═══ ENTRIES SUPPLIED

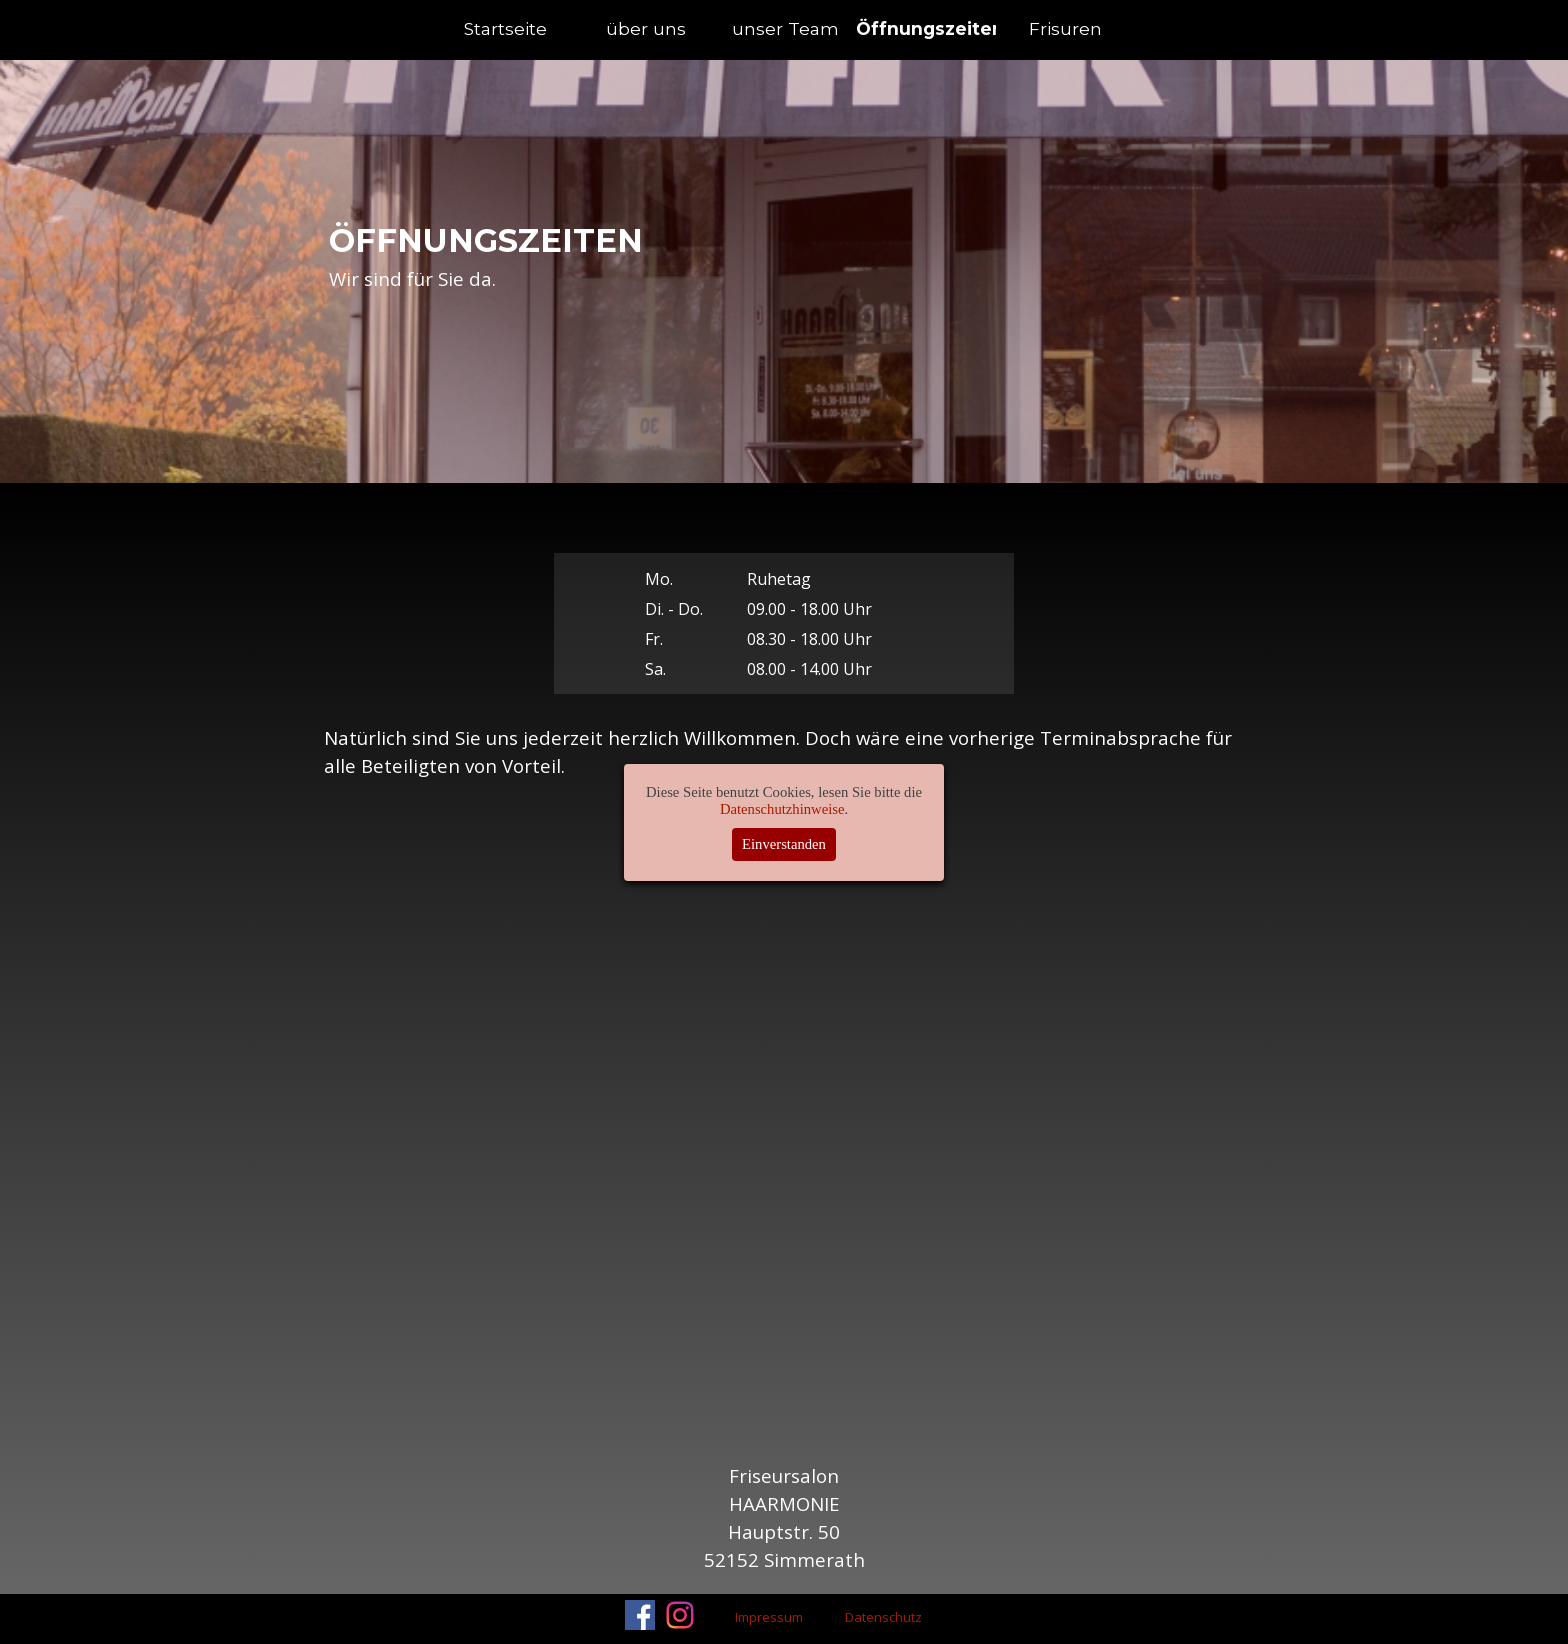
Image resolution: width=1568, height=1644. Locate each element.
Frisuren (1065, 28)
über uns (646, 28)
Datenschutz (883, 1617)
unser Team (785, 28)
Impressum (769, 1617)
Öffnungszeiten (930, 28)
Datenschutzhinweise (782, 809)
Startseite (505, 28)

══════

OBJECTIVE: Update the data above by putting "Haarschnitte" in place of "Frisuren" and keeping every other line and character unchanged. Leave the pictures out of your answer.

PROBLEM SOLUTION:
Image resolution: width=1568, height=1644. Locate each element.
Haarschnitte (1065, 28)
über uns (646, 28)
Datenschutz (883, 1617)
unser Team (785, 28)
Impressum (769, 1617)
Öffnungszeiten (930, 28)
Datenschutzhinweise (782, 809)
Startseite (505, 28)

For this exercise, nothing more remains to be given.